- **YOUR ASSIGNMENT**
Below are the records; return exactly the lines from the one with "Where should I" through the final line, both included, minus any pictures.

(Collection entries)

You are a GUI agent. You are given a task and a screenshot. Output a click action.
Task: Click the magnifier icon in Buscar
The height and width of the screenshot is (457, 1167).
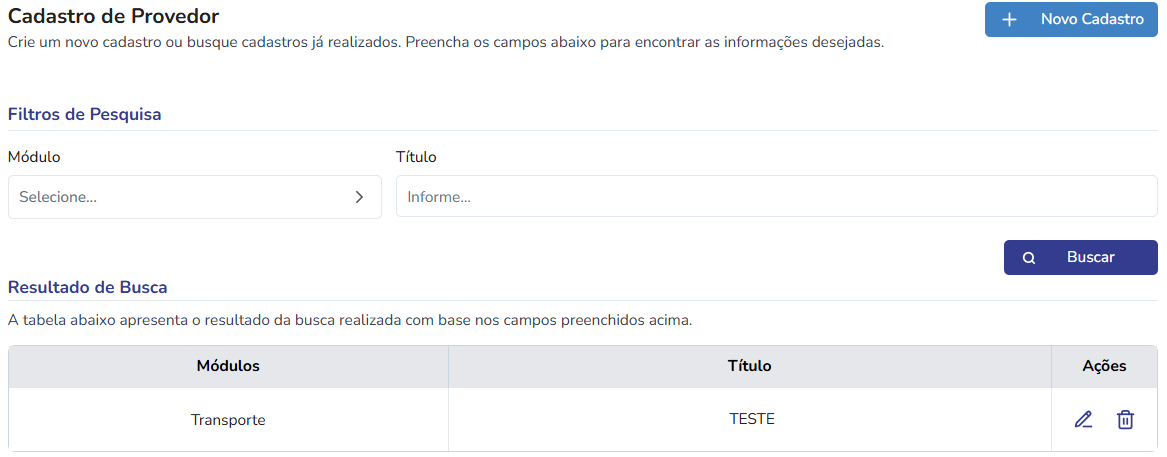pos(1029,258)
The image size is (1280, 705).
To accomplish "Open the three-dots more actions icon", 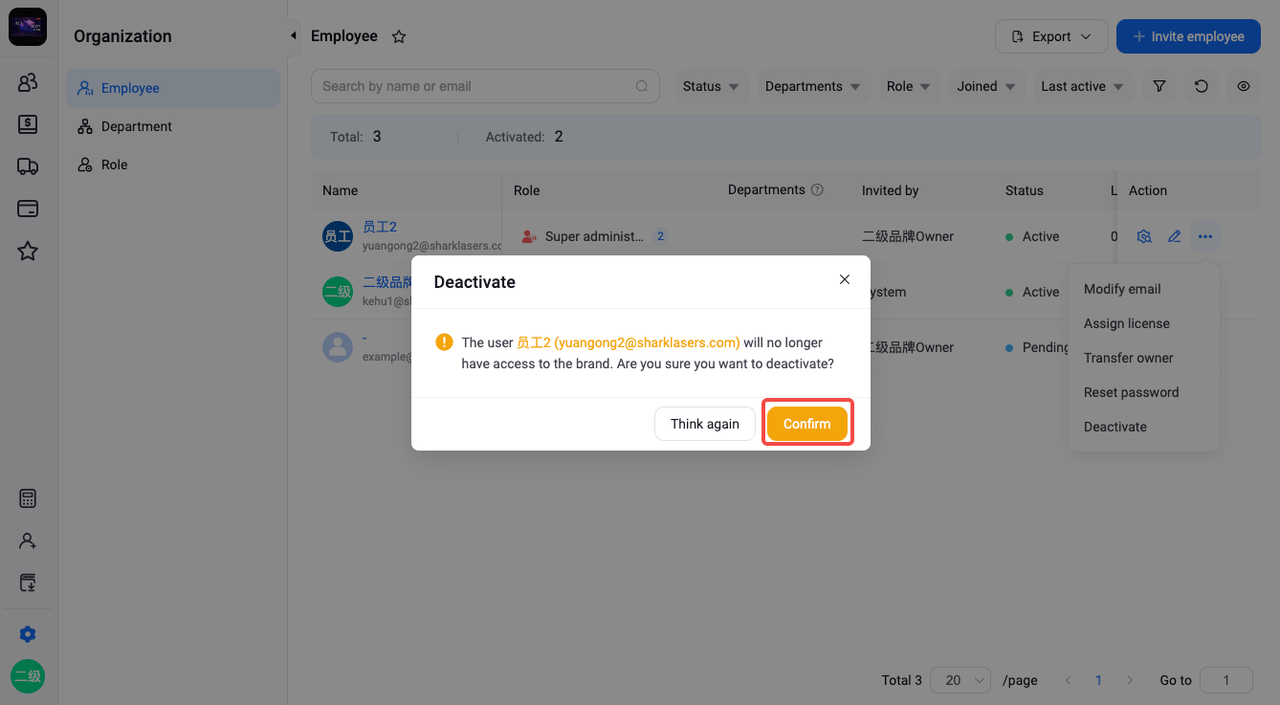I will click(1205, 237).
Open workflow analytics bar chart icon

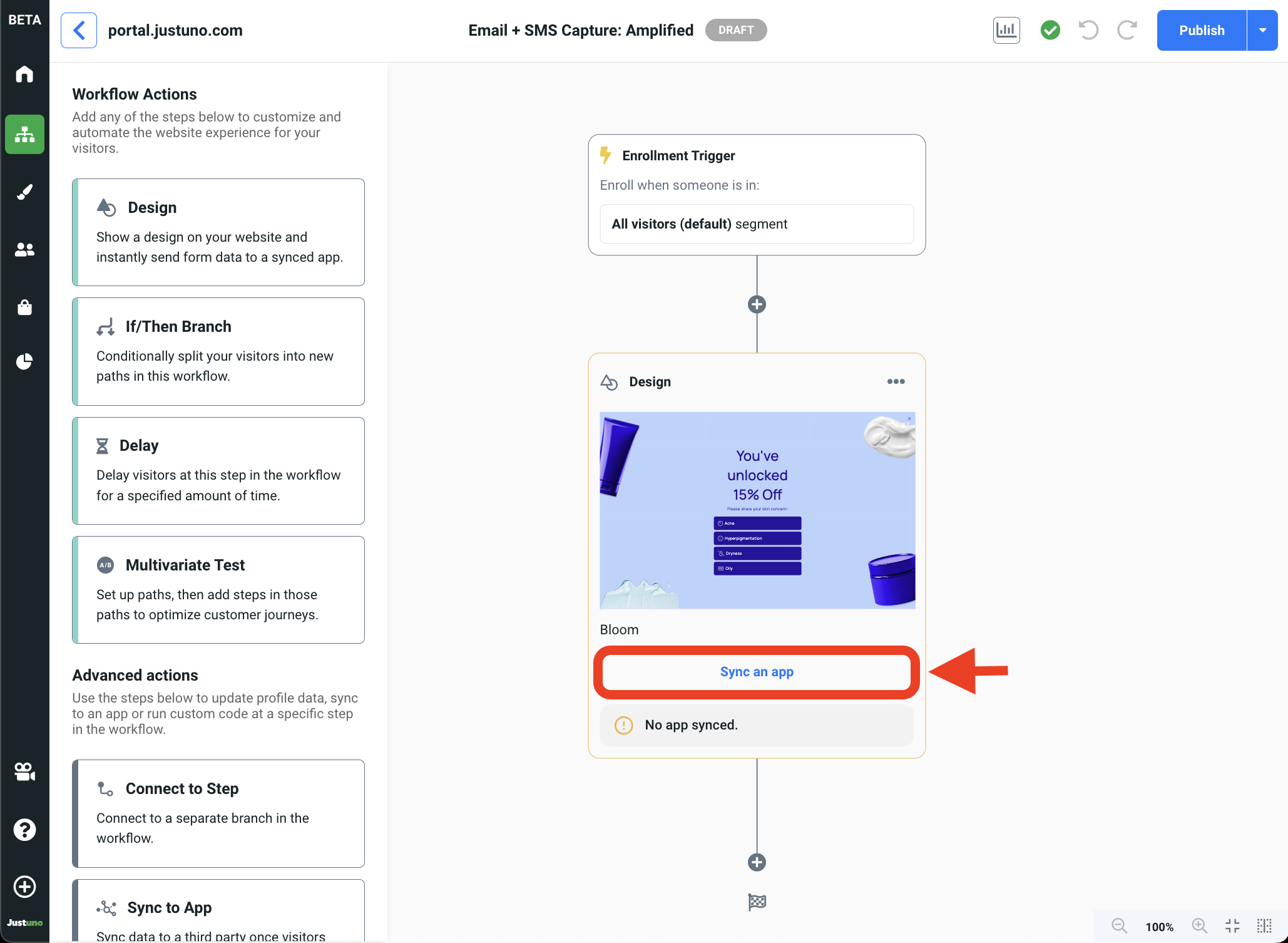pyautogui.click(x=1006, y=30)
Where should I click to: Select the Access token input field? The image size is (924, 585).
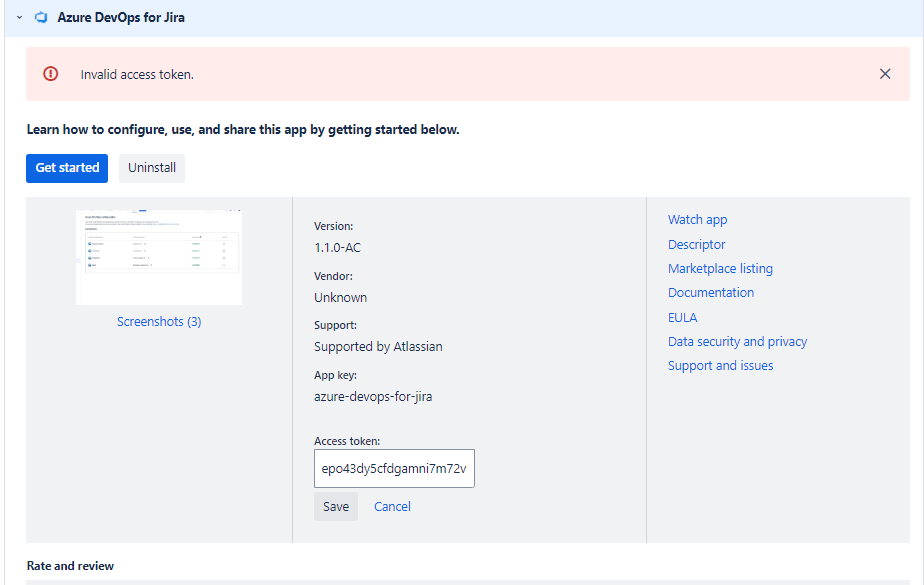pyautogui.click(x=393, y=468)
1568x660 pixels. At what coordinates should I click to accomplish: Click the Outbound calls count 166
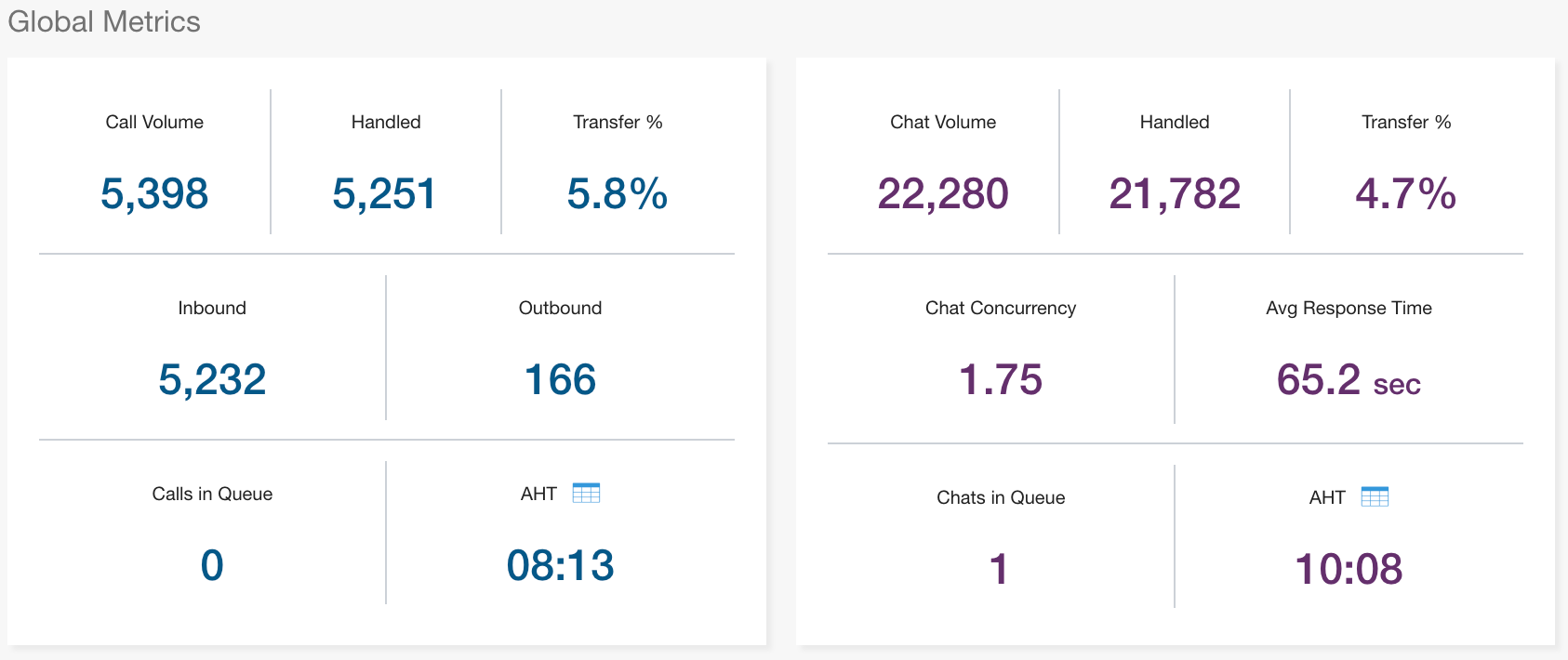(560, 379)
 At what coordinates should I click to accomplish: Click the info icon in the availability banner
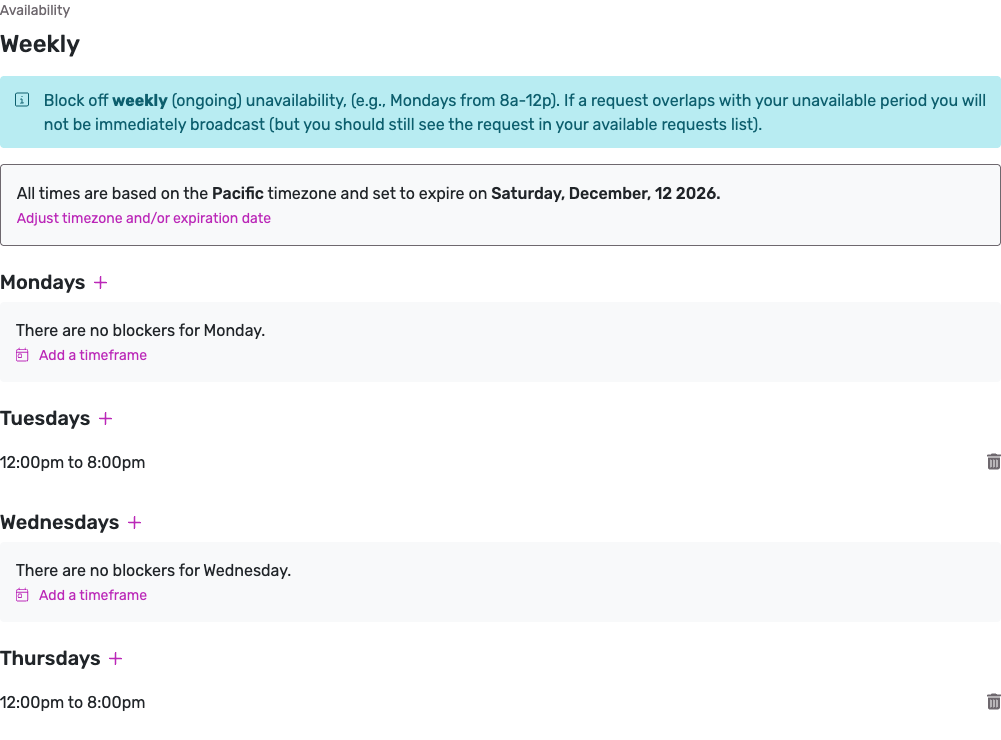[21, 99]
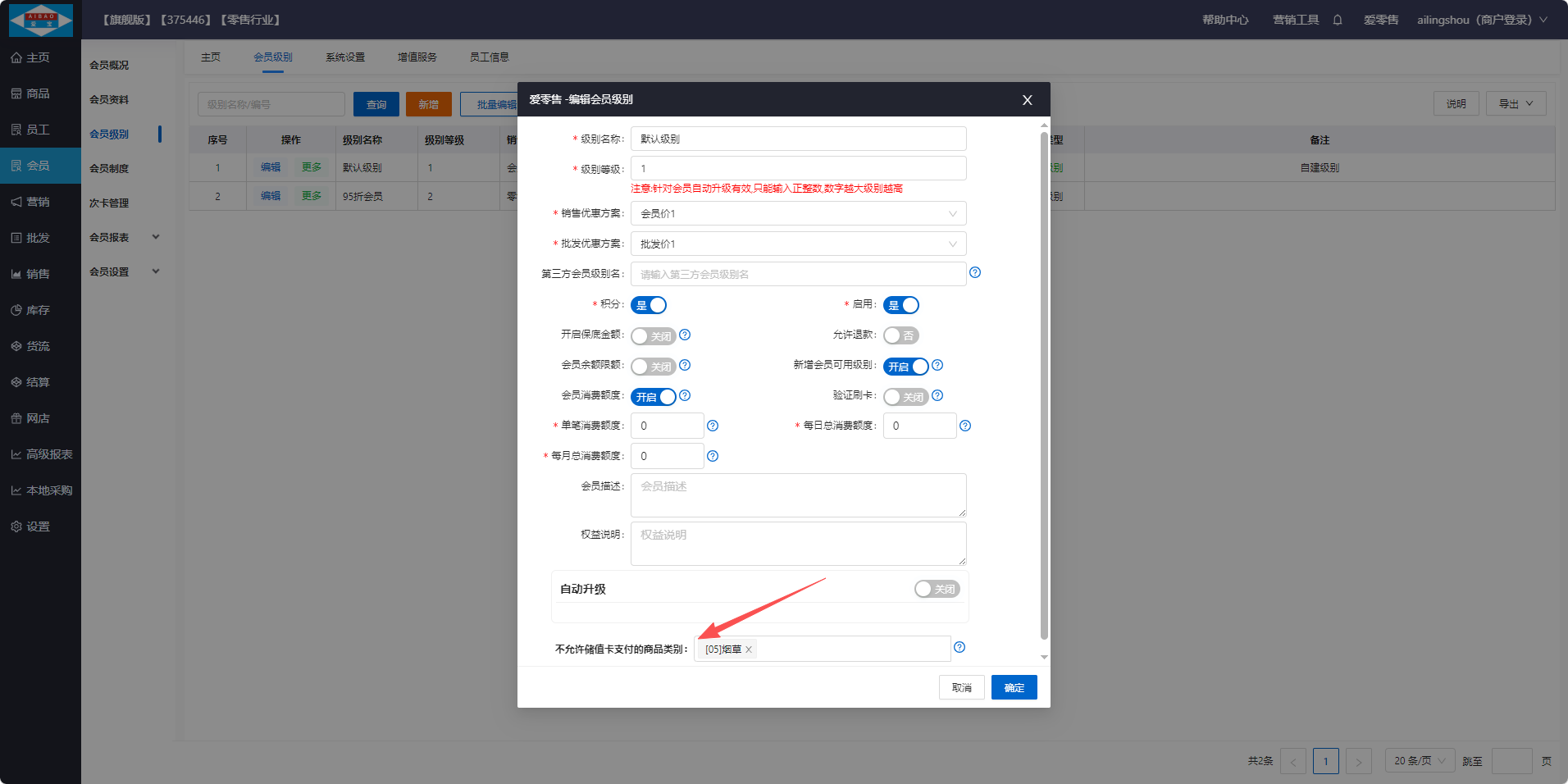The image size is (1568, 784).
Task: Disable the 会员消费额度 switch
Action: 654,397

- **TASK OUTPUT**
Where should I click to: Select the Access token input field? The image size is (924, 585).
pyautogui.click(x=393, y=468)
1568x660 pixels. At what coordinates should I click to accomplish: Click the Outbound calls count 166
(560, 379)
 At what coordinates should I click to accomplish: Click the info icon in the availability banner
[21, 99]
The image size is (1568, 784).
Task: Disable the 会员消费额度 switch
Action: 654,397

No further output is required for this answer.